PARIS -- French officials on Thursday identified the second man responsible for attacking a Catholic church in Normandy as a 19-year-old who was spotted last month in Turkey as he supposedly headed to Syria -- but returned to France instead.
The prosecutor's office identified him as Abdel-Malik Nabil Petitjean after DNA tests on his corpse. A security official confirmed he was the unidentified man pictured in a photo distributed to French police July 22 with a warning he could be planning an attack.
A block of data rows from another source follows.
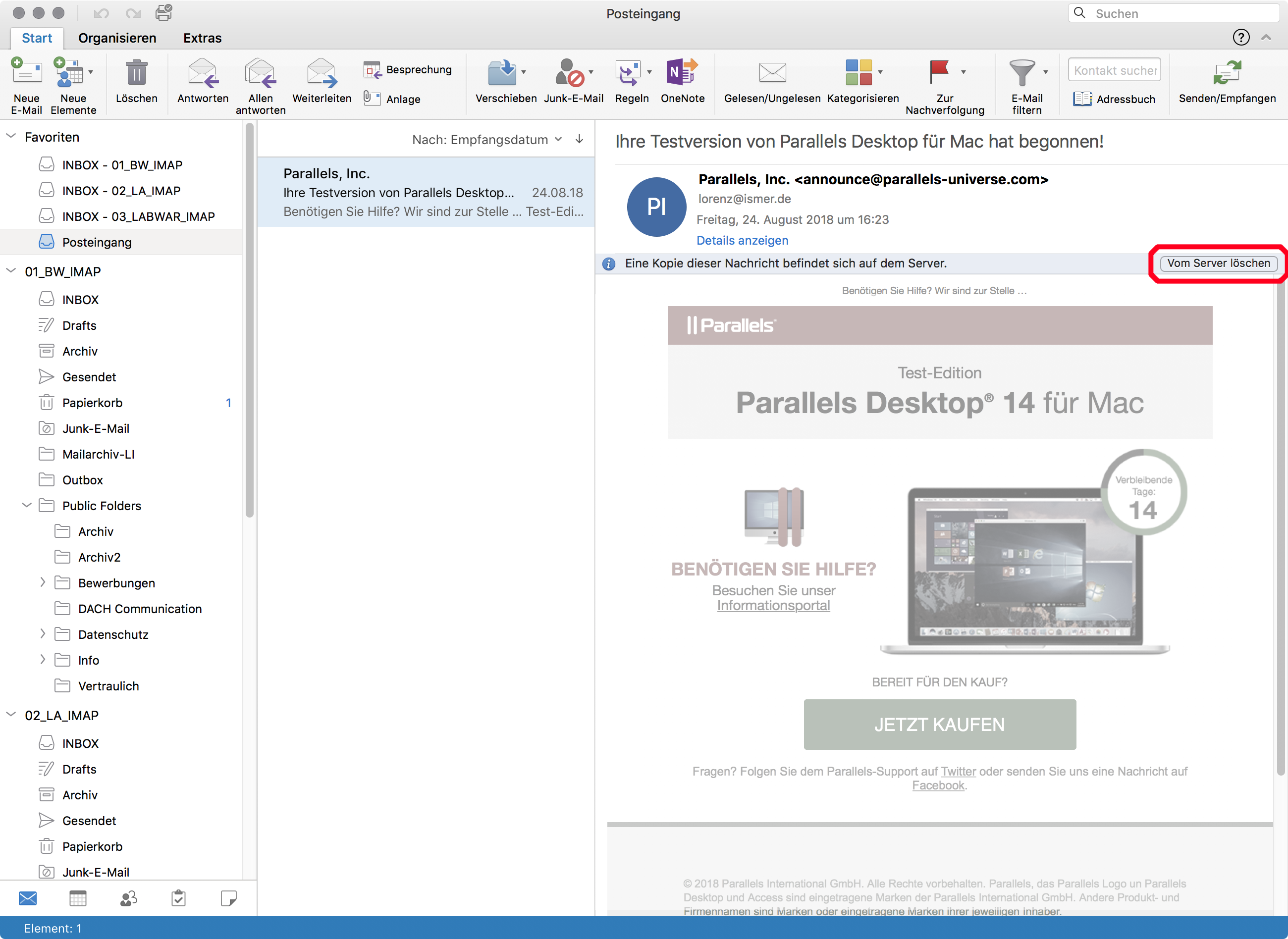The image size is (1288, 939).
Task: Toggle Gelesen/Ungelesen status
Action: pos(772,73)
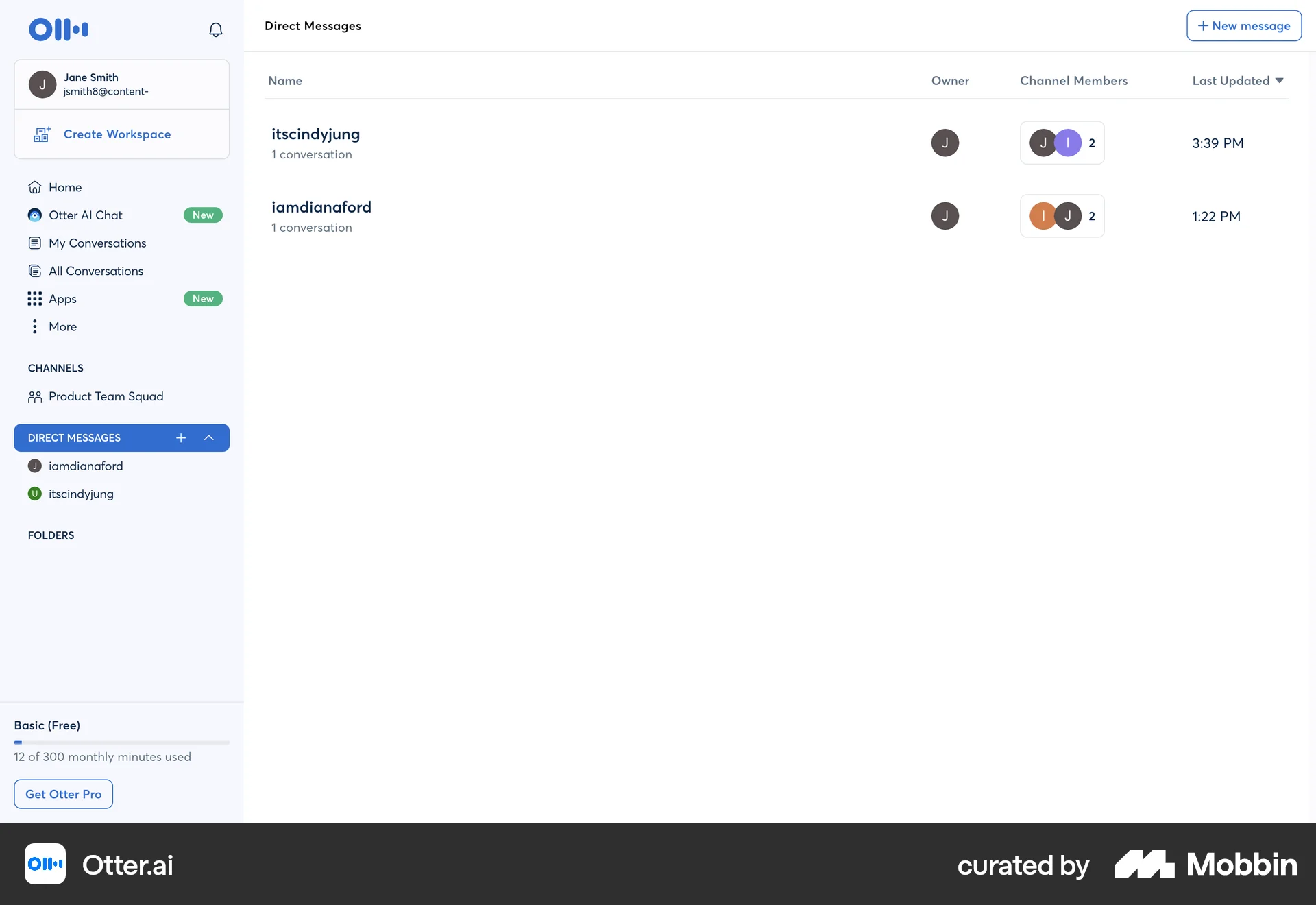This screenshot has height=905, width=1316.
Task: Click the notification bell icon
Action: (215, 29)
Four days later, Petitjean and a 19-year-old local man, Adel Kermiche, stormed the church in Saint-Etienne-du-Rouvray during morning Mass. They held five people hostage -- the priest, two nuns and an elderly couple -- before fatally slashing the priest's throat and seriously wounding the other man. Another nun at the Mass slipped away and raised the alarm. Police shot to death both attackers as they left the church.
The Islamic State group claimed responsibility and released a video Wednesday allegedly showing Kermiche and Petitjean clasping hands and pledging allegiance to IS.
Prosecutors said Petitjean was born in Saint-Die-des-Vosges, eastern France, but most recently lived in the Alpine town of Aix-les-Bains, where his mother lives. Kermiche was from Saint-Etienne-du-Rouvray.
A youth about 16 years old who was detained after the attack still was being questioned Thursday, the prosecutor's office said.
Thursday's revelations showed anti-terrorist authorities twice came close to identifying Petitjean as a threat but couldn't put his name to his picture as part of two disconnected intelligence tipoffs.